Fiction is less predictable, but not without potential, particularly if your work ends up stocked in libraries, used in creative writing courses, or gains any kind of academic or educational attention.

The bottom line: even one book justifies joining, because the membership costs you nothing unless you earn. But if you have three, five, or ten titles, especially with non-fiction in the mix, ALCS should absolutely be on your radar.

What ALCS Doesn't Cover

It's worth being clear about what ALCS is not. It doesn't replace your sales royalties from Amazon KDP, IngramSpark, or any other platform. It doesn't deal with your primary publishing rights, which remain yours entirely.

ALCS handles secondary rights only: the uses that happen after your book is already out in the world. It also has agreements with over 55 collecting societies in more than 40 countries, which means it can collect international secondary royalties too, not just UK-based ones.

And it doesn't just distribute money. ALCS lobbies on behalf of writers at a government and international level, campaigns on copyright issues, and is currently active in discussions around AI and the use of authors' works for machine learning training. As a member, your voice is part of that collective advocacy.


How Do You Join?

The process is straightforward. You register at alcs.co.uk, create a membership account, and then register your published works. For books, you'll need your ISBNs. You'll also need to register by ALCS's annual deadline (typically in April) to be included in that year's distribution.
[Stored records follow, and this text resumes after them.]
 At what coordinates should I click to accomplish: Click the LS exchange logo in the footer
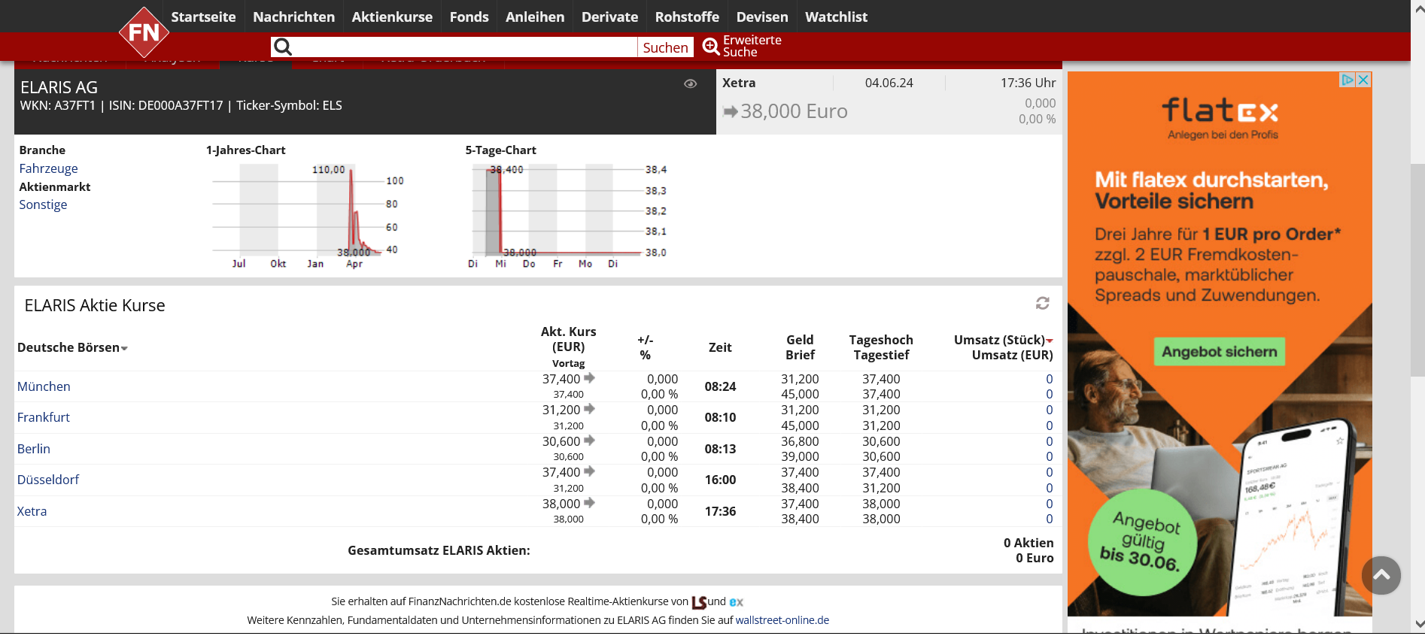[x=699, y=602]
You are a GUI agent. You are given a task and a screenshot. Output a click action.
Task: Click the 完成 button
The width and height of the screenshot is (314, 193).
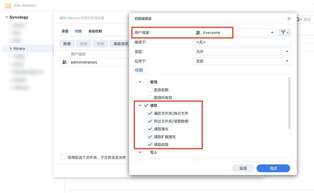point(273,168)
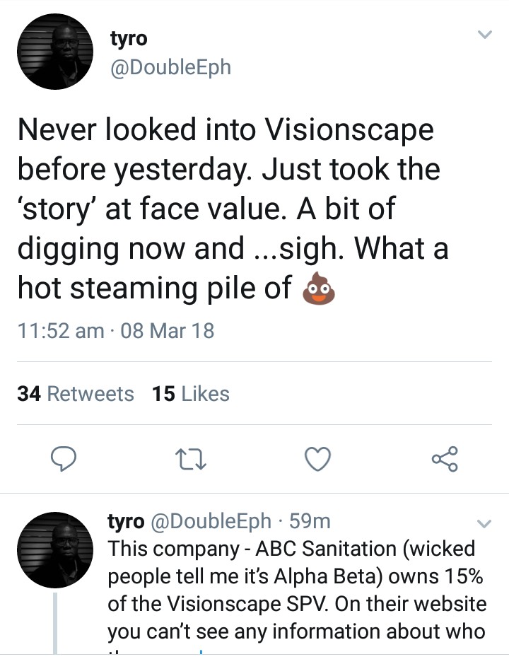
Task: Open the ABC Sanitation reply tweet text
Action: click(296, 590)
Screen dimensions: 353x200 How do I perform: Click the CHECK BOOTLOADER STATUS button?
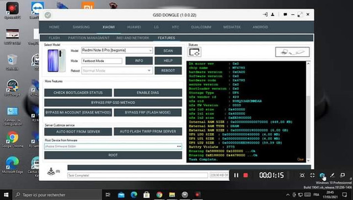point(78,93)
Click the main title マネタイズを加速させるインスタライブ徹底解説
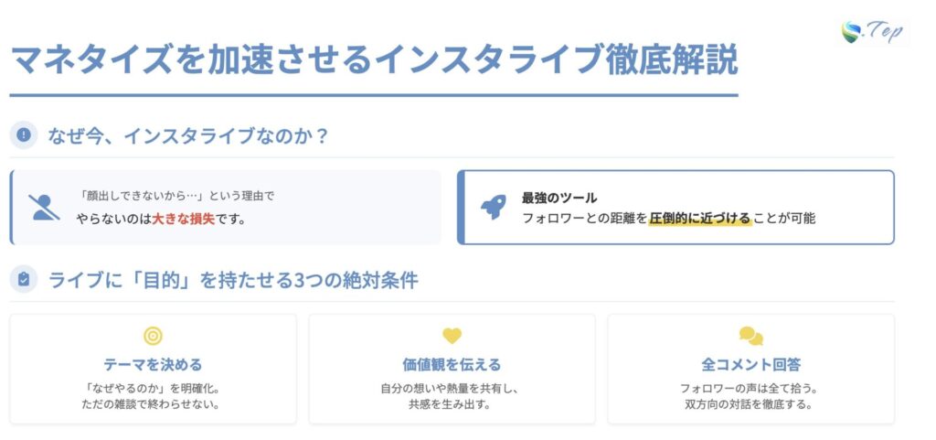This screenshot has width=936, height=440. (x=373, y=60)
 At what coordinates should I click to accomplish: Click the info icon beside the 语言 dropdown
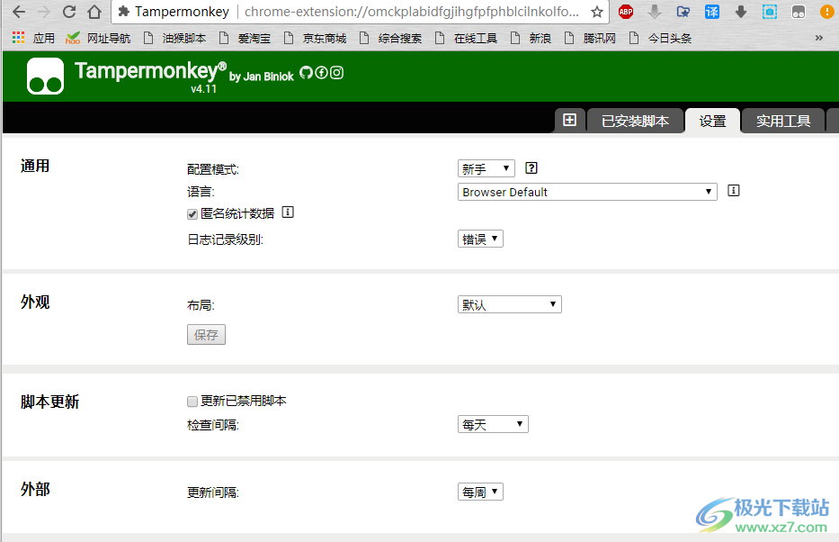pos(733,190)
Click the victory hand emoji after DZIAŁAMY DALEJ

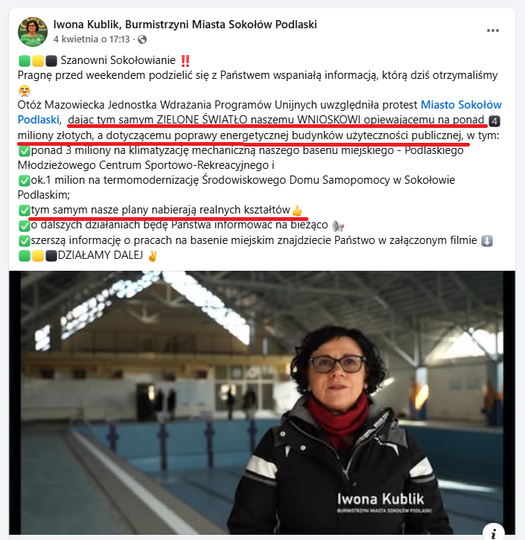coord(152,256)
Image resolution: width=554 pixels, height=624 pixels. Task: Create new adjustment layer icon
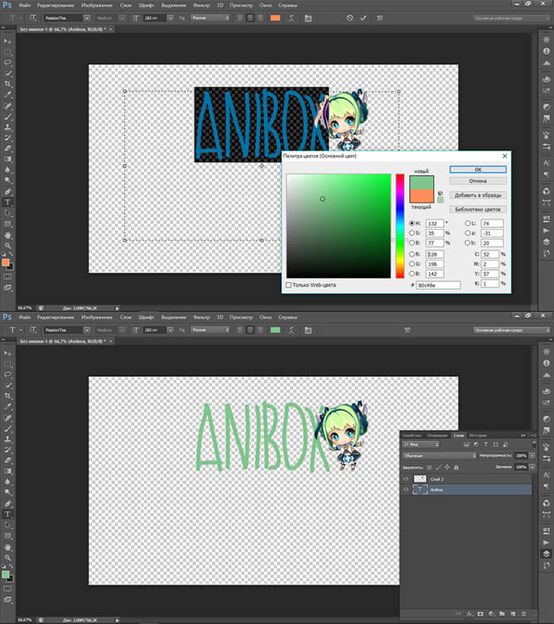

It takes perhaps an hour to set up, and then payments arrive twice a year, in the spring and autumn.


The Verdict

For self-published authors, ALCS is one of the most straightforward decisions in the business. The fee is deducted from earnings, so the worst case is that nothing happens and nothing is paid. The registration process is quick. The potential upside, even for a small catalogue, is real money for work you've already completed.

If you have even one published book with an ISBN, go and register. If you have a growing backlist, particularly with non-fiction titles, make this a priority.

You've already done the hard work of writing and publishing. Let ALCS do the work of making sure you're paid for every use of it.